I loved this era of TV as a kid too. I showed a friend the Lawrence Welk show and she said it explained a lot about what I seem to think life is like.

Bottles Seeing Themselves, 2023, oil on canvas 11” x 14”

Can you tell us about your primary subject matter and why that is?

I paint animals, curtains, golden rings, spots, frames, ribbons, decorations, balls, fences, steel rods, pillars, reflections, and bridges.

I honor my impulses which take me to different places. People have said my work looks like toys or has something to do with childhood. I roll with it, though it’s truly not a conscious effort. The bright colors and simplified shapes are just coincidences of my taste.

What I am conscious of are spatial tricks. My images are usually very flat but with one thing that implies depth, like a curtain with exaggerated perspective.

I wish I could remember which artist said a painting’s subject matter is “just a thing to hang your marks on.” When I make a painting, I add things because they would make the picture visually complete and not for any intended meaning. After I’m done with my show I want to make a Christmas painting.

Does your environment influence your work?

It must, because I always choose the same kind of studios. I work best in my own home or a place that looks like a home. I like it to have character.

Castle, 2025, oil on panel, 8”x 10”

Do you think your work takes on different contexts when shown in different areas of the world?

I have only shown abroad once, and it made me feel a little shy. Maybe it’s because that popular imagination I’ve referred to is actually distinctly American, and other parts of the world have their own aesthetics. But I know there’s nothing wrong with that. 

What was the last show you saw that stuck out to you?

Recess Gallery put on a show called Polly this past November curated by Julia Marks. That gallery is a single wood paneled room. This informs everything and makes colors more beautiful. There was a red chinese lantern with a long string attached and at the end was a little glued-on bead, I thought it looked like a cheap pair of earbuds. There was a collage mounted on a cabinet door and every glued down piece was outlined in pen. It’s hard to describe. Another artist was showing handmade hats and everyone was running around wearing them. It was wonderful.

Animal Planet, 2025, oil on canvas, 8” x 10”

What is it that you think might initially draw you towards a work of art?

Unexpected, tasteful use of color.

Do you have any rituals when entering the studio?

I keep a jar of peanut butter in the studio so I usually eat some of that, or an apple if I brought one. I also like to Facetime someone as I’m entering and getting set up.

Carousel Horses, 2024, oil on canvas, 3’ x 4’

What is something that you’ve always wanted to do and are working towards achieving?

Almost all of my daydreams are about performing.

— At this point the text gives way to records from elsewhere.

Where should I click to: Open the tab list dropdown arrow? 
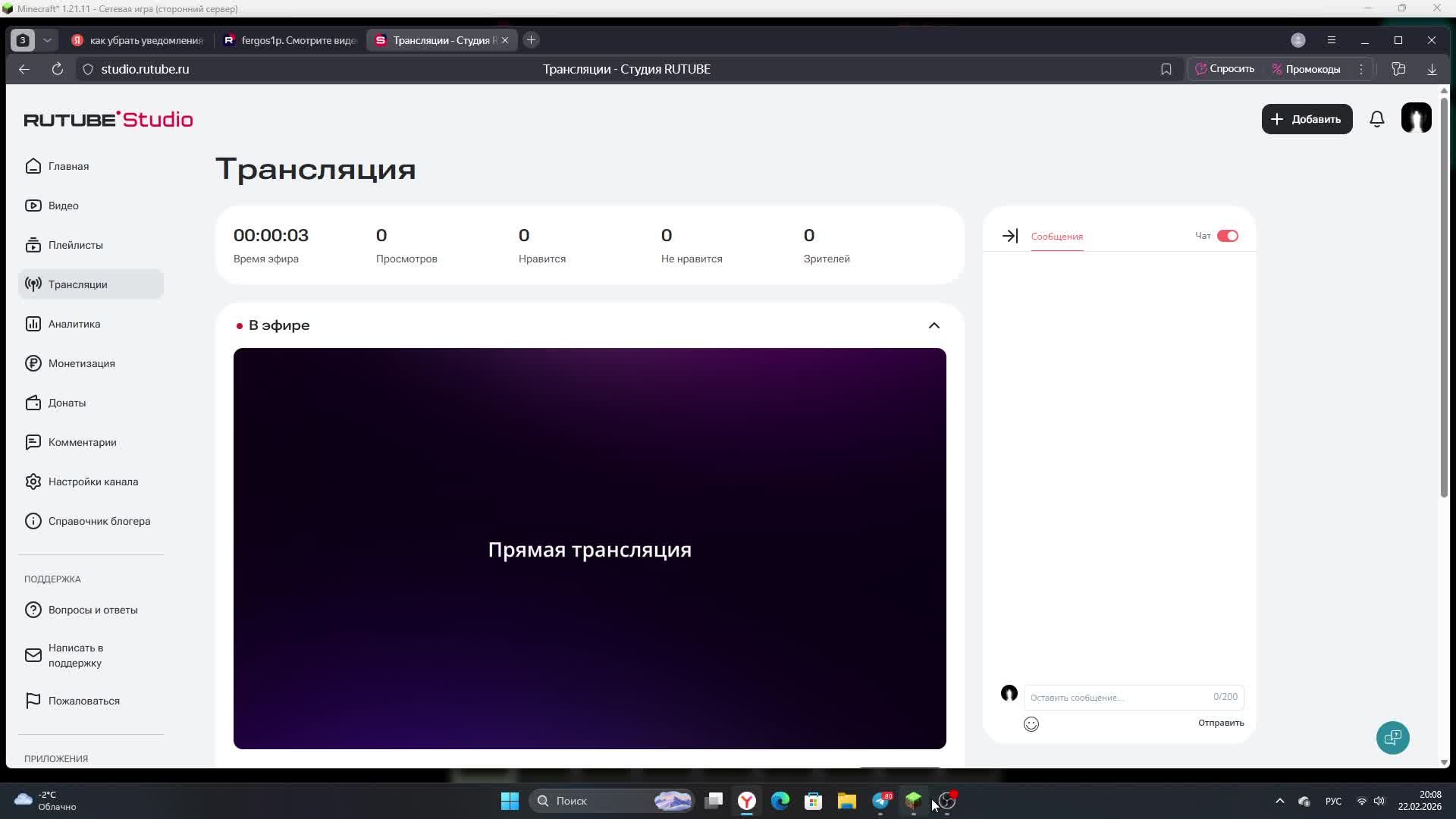pos(47,40)
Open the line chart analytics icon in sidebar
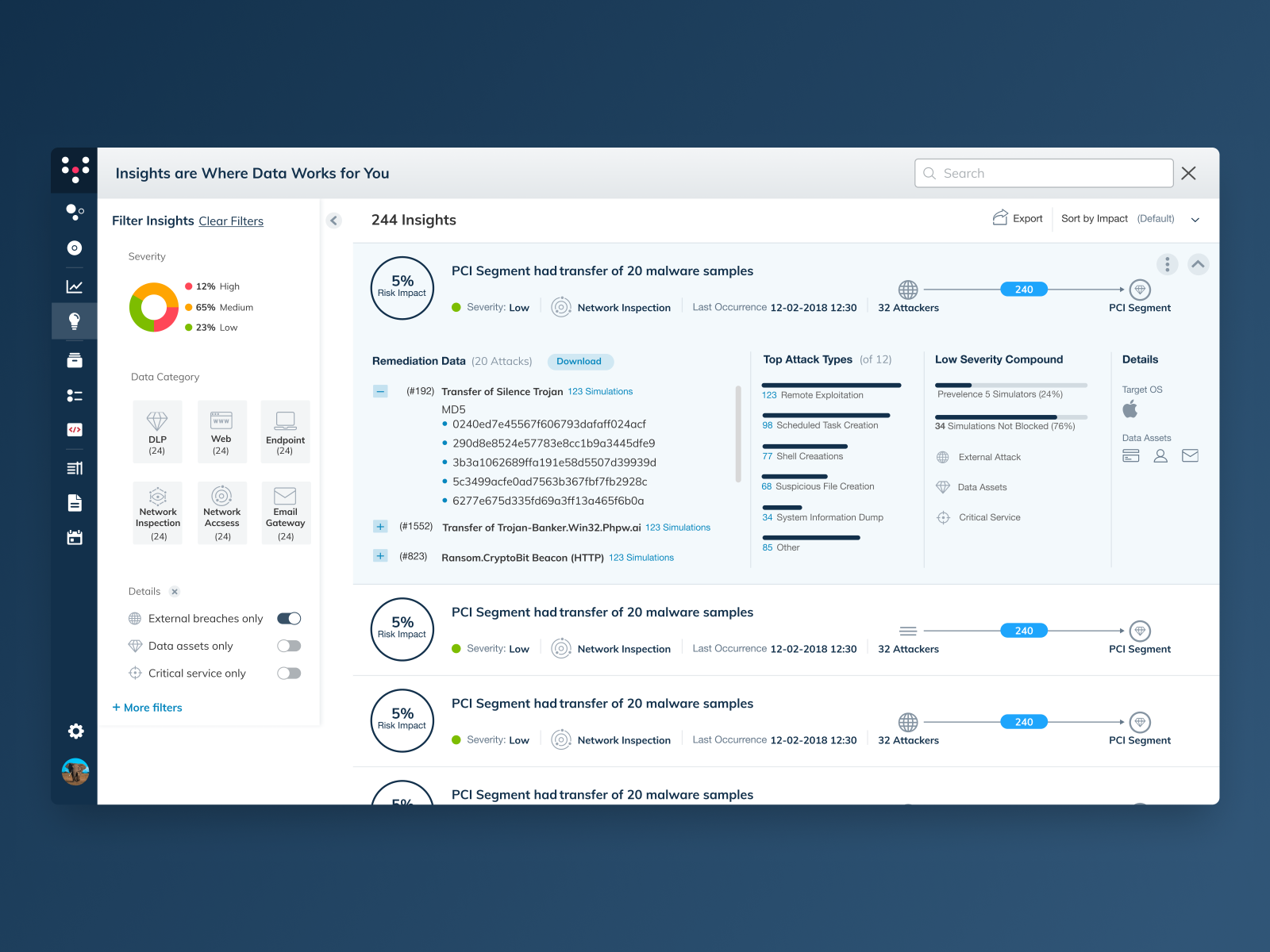Screen dimensions: 1270x952 [x=75, y=286]
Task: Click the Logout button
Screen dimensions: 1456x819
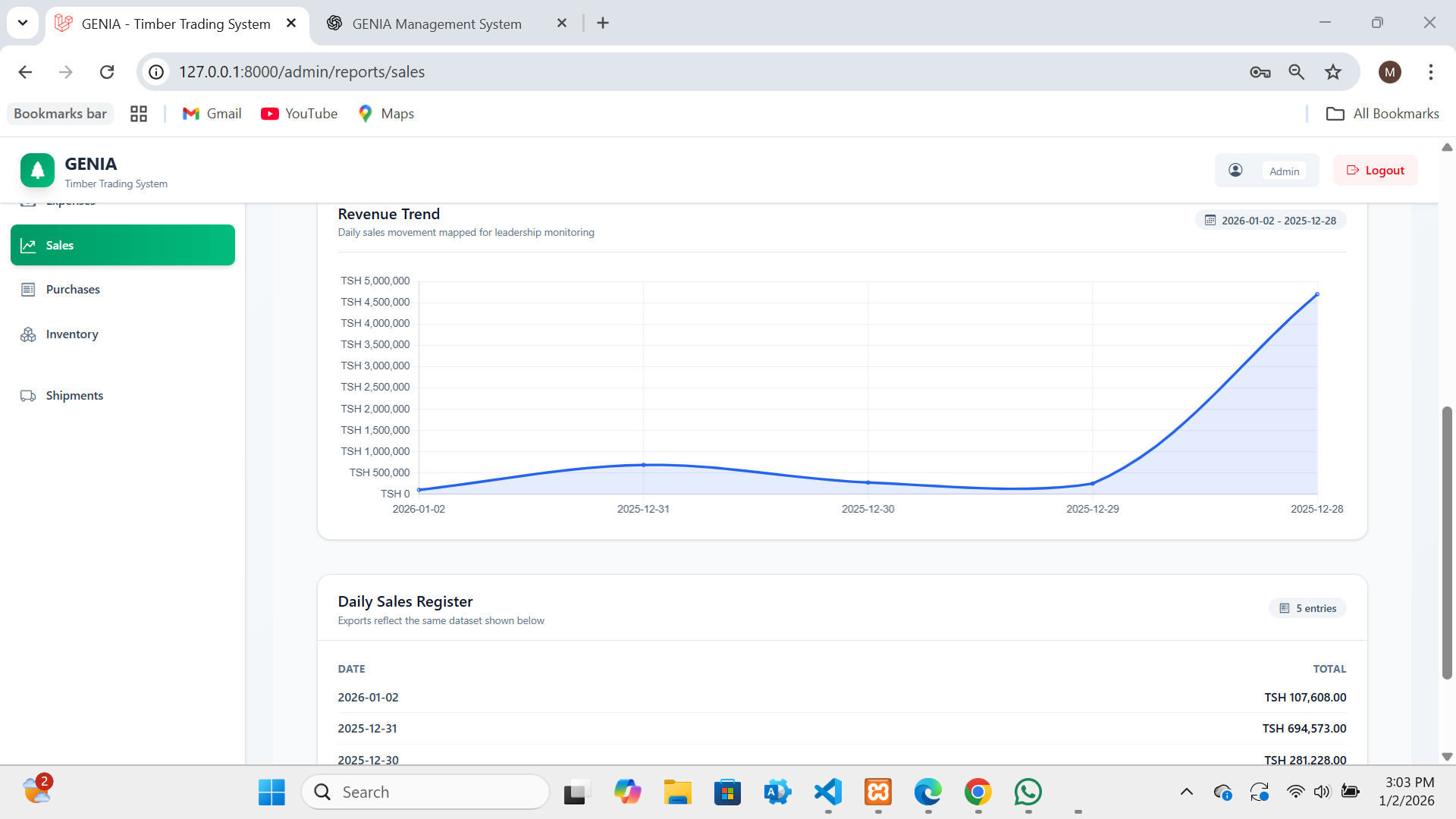Action: coord(1376,171)
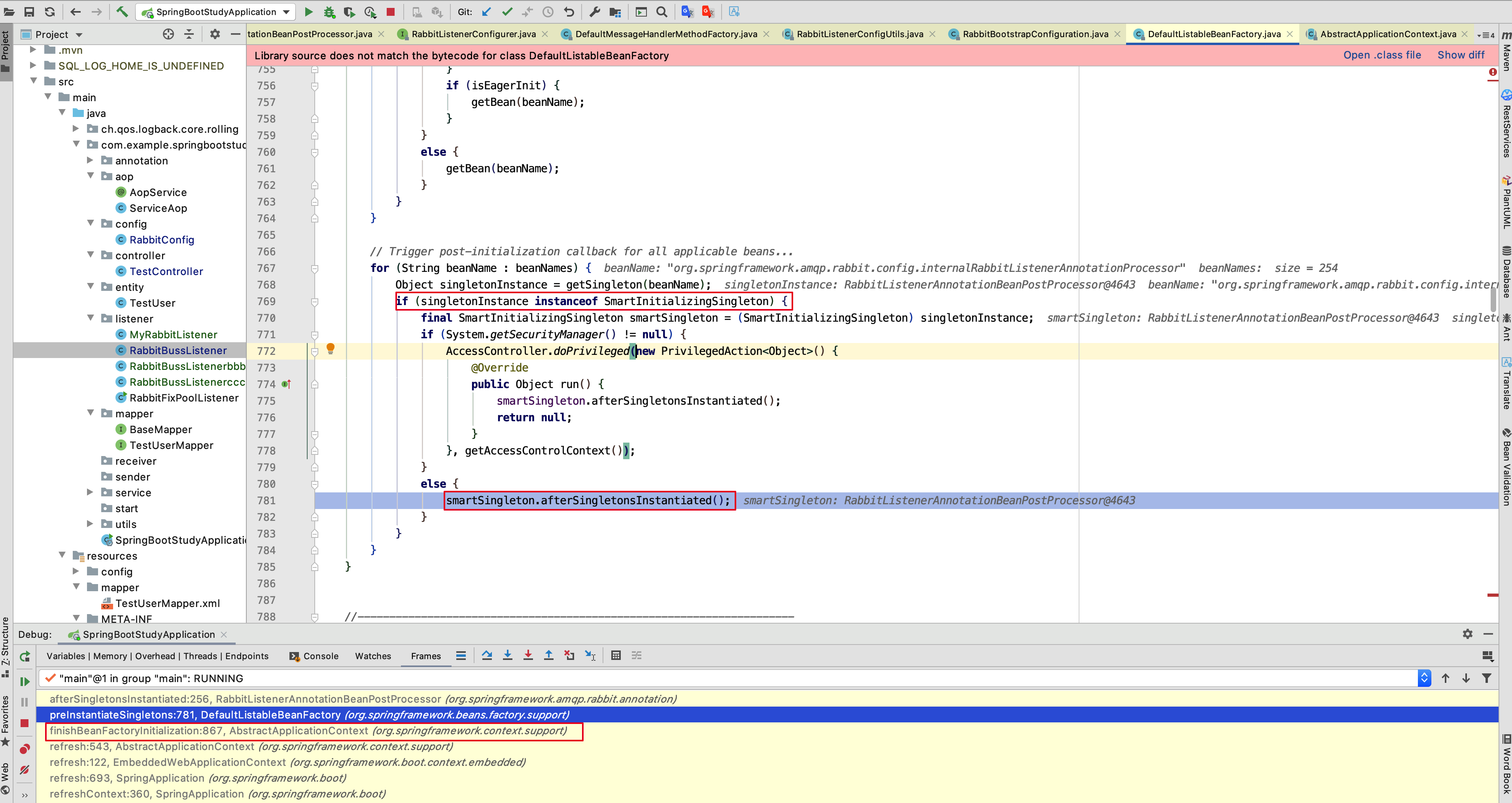1512x803 pixels.
Task: Collapse the listener package folder
Action: pyautogui.click(x=91, y=319)
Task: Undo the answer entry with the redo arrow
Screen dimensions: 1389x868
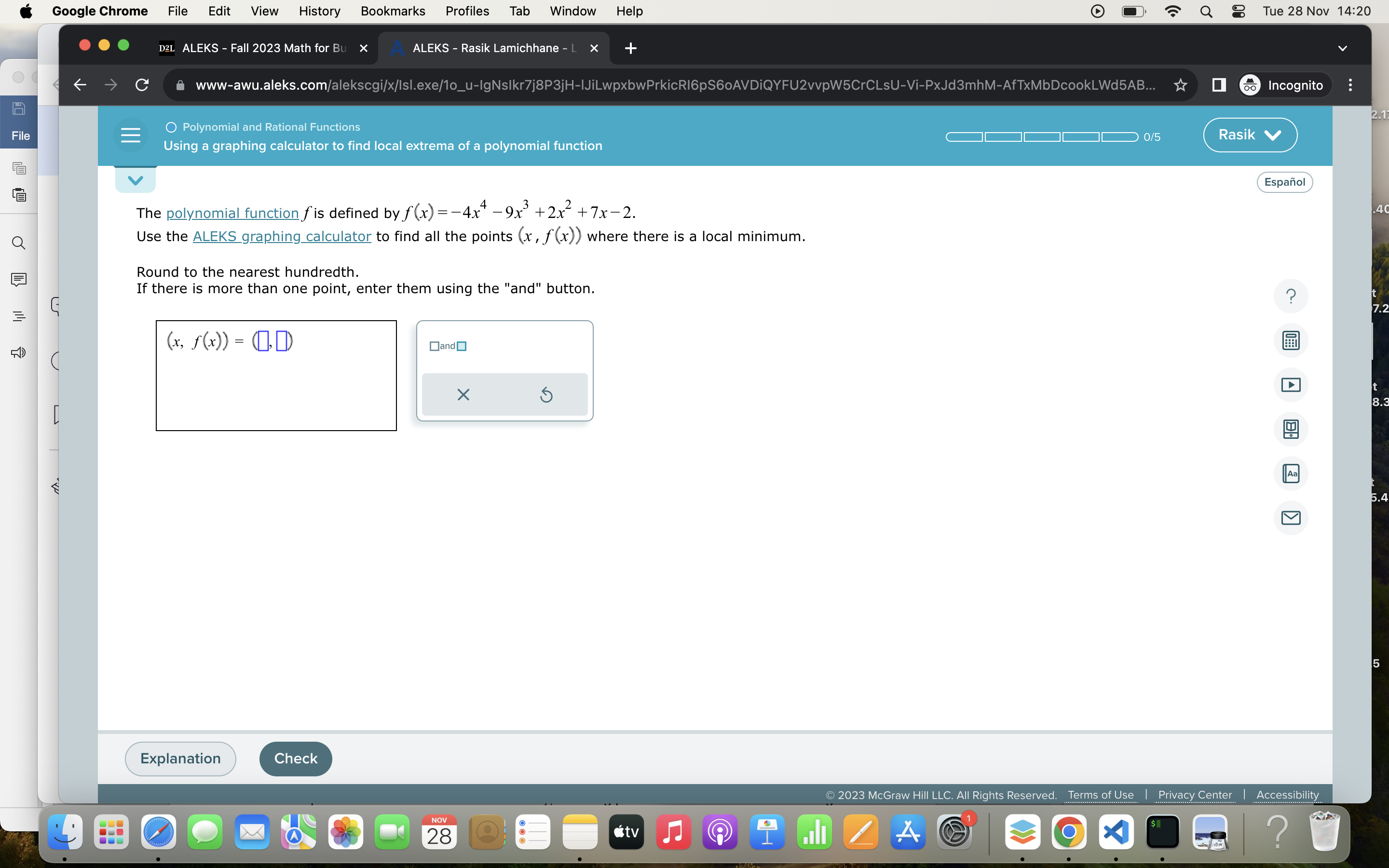Action: [x=545, y=394]
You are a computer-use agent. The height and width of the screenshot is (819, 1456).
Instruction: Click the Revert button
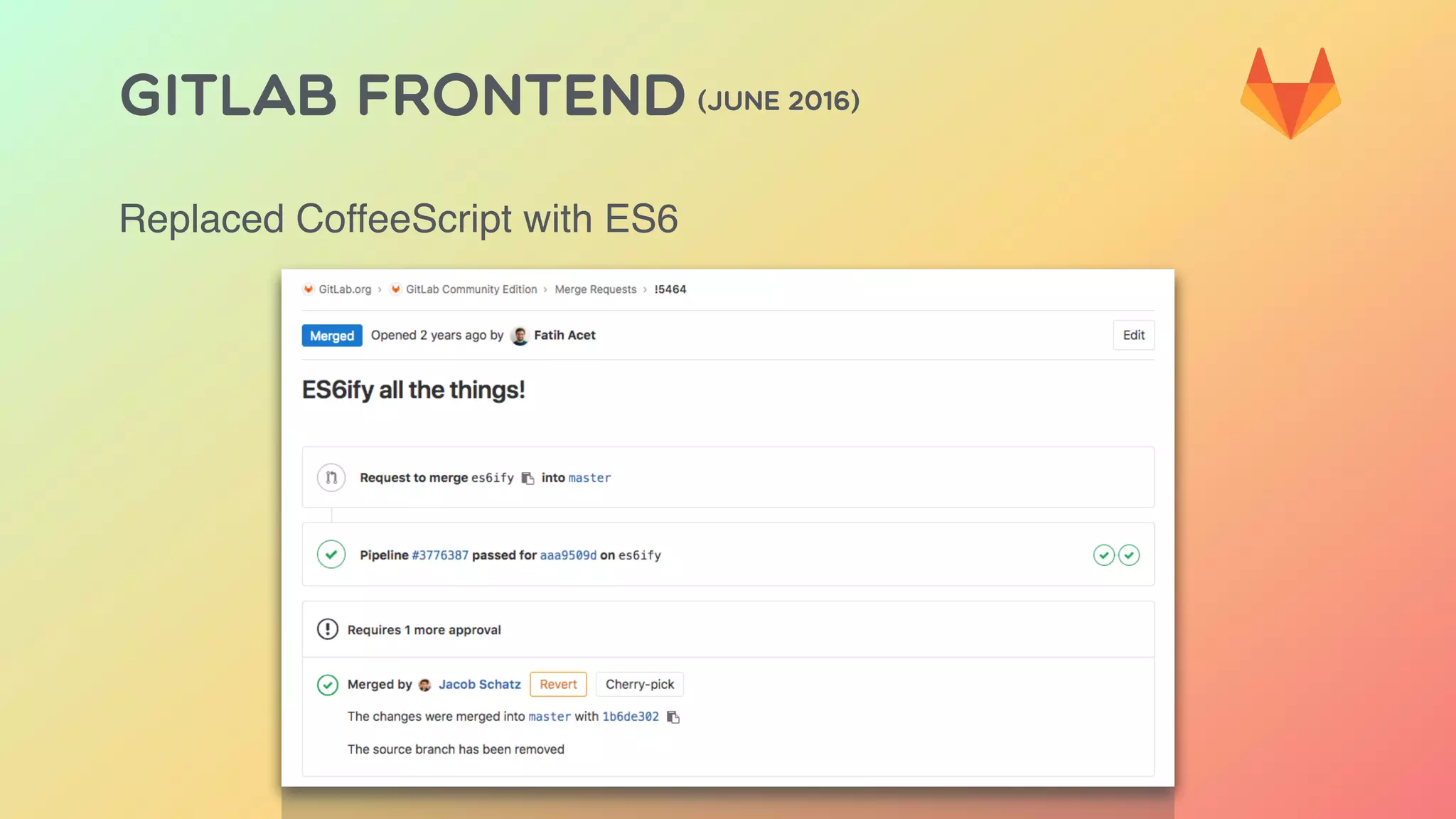pyautogui.click(x=558, y=684)
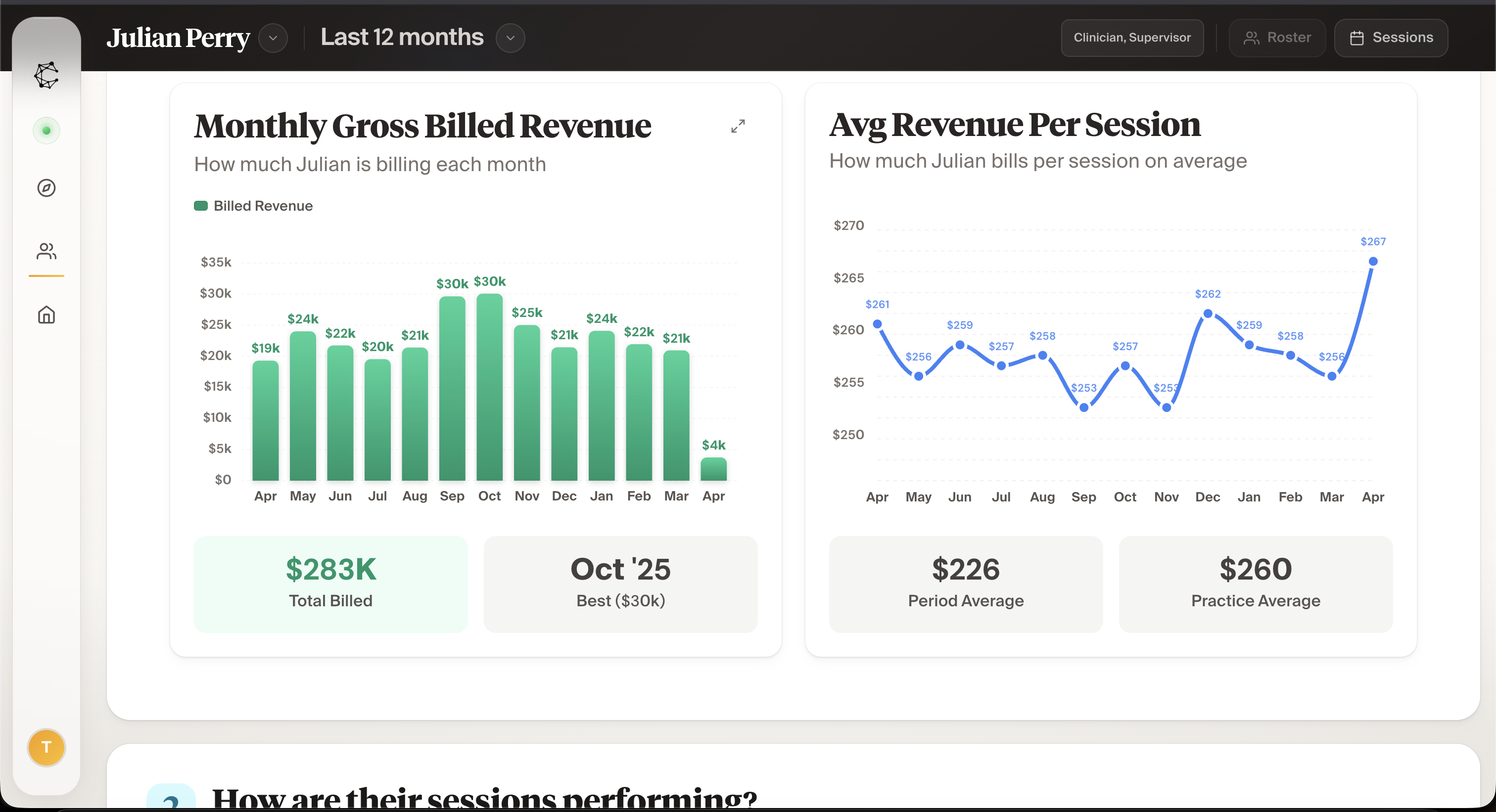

I have had an inherited accordion in my possession for years and started playing it seriously last spring.  I took group lessons in the city which led me to a week long intensive in France. It was a bit beyond my logical reach but I’m proud of having done it. My journey has been very fast and I’ve been saying yes to every opportunity to play. I’ve performed solo a few times but only one song at a time. I want to get comfortable enough to busk and do entire sets. 

Sometimes I think about writing songs, though I am not a strong singer so it wouldn’t be for myself. I think singers and songwriters are wonderful, they just shine, and that if you have some kind of message for the masses that it is best communicated in song.

For now I really like participating in other people’s music projects.

Can you tell us a memory of someone interacting with your work that frequently crosses your mind?

Early in college a professor told me, “It’s moving to see you paint in so much detail only to smooth it completely out every time.” It was the moment I realized someone could make assumptions about me based on my work. This one was correct – I was a self conscious student making self conscious moves. It was exciting proof that a person’s real spirit can become manifest on the canvas. It helps me believe in painting.